Though beach worms aren't as dangerous as they may appear, you can avoid accidental run-ins by keeping your shoes on at the beach and, well, not carrying a stinky bag of fish scraps around. You can also avoid beaches on Australia's eastern and southeastern coasts, where the worms tend to live. In other words, reconsider a trip down Australia's Great Ocean Road and to hotspots like the gorgeous Bondi Beach coastline.

Hookworms pose a bigger threat

With their gnarly teeth and jaw-dropping length, it's easy to see why beach worms would draw so much attention on social media. However, hookworms are even scarier, according to Dr. Samuel Choudhury, a medical general practitioner.
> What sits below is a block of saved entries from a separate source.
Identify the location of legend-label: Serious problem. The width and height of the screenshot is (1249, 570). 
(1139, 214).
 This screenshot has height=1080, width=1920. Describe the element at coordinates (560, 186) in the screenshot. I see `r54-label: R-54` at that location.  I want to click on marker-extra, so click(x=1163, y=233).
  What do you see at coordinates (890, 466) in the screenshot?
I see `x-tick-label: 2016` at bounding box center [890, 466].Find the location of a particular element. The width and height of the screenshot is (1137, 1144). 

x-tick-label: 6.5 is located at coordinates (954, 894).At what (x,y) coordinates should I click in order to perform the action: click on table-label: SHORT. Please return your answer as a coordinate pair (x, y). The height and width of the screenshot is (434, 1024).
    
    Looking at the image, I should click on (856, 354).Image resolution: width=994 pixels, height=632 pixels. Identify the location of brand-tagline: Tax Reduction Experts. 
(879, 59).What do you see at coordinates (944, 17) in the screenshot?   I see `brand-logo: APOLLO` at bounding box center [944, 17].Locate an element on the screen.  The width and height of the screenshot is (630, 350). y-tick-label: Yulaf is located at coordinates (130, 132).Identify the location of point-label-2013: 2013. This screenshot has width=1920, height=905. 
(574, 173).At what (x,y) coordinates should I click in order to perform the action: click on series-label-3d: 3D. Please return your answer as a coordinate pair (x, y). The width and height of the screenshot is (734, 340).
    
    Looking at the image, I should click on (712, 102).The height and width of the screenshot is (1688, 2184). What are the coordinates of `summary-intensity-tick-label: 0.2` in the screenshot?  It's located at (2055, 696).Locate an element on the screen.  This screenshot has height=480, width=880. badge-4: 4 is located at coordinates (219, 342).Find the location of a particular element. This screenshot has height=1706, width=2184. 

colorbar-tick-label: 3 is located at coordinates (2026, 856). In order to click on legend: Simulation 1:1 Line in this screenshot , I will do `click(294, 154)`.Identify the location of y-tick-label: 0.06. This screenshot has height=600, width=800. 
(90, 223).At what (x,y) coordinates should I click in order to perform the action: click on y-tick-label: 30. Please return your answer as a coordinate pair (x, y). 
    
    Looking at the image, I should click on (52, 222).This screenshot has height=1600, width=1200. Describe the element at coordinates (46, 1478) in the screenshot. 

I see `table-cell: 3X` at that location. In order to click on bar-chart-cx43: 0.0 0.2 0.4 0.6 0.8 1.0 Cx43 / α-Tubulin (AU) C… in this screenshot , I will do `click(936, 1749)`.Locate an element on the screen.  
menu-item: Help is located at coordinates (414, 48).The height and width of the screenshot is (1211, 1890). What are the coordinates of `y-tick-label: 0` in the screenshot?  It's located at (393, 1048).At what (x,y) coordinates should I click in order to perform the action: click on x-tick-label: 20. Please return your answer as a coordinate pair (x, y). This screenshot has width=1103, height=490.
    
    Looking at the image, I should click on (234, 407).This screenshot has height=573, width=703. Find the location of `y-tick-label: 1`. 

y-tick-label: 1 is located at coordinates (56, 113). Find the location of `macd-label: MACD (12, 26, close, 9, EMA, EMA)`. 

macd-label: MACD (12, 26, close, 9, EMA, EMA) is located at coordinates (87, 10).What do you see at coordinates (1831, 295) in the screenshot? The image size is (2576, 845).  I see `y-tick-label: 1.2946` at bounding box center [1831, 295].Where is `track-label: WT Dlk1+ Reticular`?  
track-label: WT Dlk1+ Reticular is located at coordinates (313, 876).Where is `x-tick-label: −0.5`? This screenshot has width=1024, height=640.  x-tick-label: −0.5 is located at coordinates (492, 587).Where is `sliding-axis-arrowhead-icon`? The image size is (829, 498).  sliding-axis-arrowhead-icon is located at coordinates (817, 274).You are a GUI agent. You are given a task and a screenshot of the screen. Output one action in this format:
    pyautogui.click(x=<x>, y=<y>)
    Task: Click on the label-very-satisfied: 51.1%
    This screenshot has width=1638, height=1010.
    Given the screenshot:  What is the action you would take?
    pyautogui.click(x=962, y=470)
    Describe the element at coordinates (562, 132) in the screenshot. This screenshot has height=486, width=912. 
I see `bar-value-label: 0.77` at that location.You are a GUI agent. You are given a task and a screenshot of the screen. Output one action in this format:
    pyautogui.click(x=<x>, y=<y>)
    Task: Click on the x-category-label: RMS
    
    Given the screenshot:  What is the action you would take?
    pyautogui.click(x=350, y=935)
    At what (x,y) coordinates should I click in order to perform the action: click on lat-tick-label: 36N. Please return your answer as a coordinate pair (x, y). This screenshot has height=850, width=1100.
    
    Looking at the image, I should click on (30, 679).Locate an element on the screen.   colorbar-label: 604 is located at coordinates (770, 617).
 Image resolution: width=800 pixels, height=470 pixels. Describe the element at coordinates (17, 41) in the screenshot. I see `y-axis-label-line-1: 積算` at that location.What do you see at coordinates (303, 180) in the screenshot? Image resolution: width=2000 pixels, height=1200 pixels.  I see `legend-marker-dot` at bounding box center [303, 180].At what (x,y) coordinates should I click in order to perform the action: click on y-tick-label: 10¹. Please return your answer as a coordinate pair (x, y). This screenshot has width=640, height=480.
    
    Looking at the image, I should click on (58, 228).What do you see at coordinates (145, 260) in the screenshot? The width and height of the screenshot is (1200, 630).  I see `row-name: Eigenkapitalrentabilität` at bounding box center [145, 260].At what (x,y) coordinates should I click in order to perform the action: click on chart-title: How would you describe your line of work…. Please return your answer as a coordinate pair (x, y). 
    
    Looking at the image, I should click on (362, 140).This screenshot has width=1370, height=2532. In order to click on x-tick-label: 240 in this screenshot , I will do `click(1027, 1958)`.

The doctor, who goes by @skingapore on TikTok, posted a clip warning beachgoers of the parasites. As he explained, hookworms can contaminate the sand when an infected animal leaves droppings behind on the beach. Then, when a person touches the sand, the hookworms can bury themselves in the skin, where they'll stay until the person receives antiparasitic treatment.

While Dr. Choudhury refers to a case involving a teenager in Florida throughout his video, Australian beaches can also contain hidden hookworms. The medical expert told Daily Mail, "A study done in Australia (published in 2022) showed that about 10% of canine stool samples acquired from dog parks across Australia contained hookworms." When those dogs head to the beach with their owners, they could be leaving parasites in the sand.

Hookworms are mostly found in northern Australia, as President of the Australian Society for Parasitology Rebecca Traub revealed to Yahoo News Australia. She added: "People going to those areas should be careful that they don't expose their skin to soil or sand, which could be contaminated with dog and cat faeces."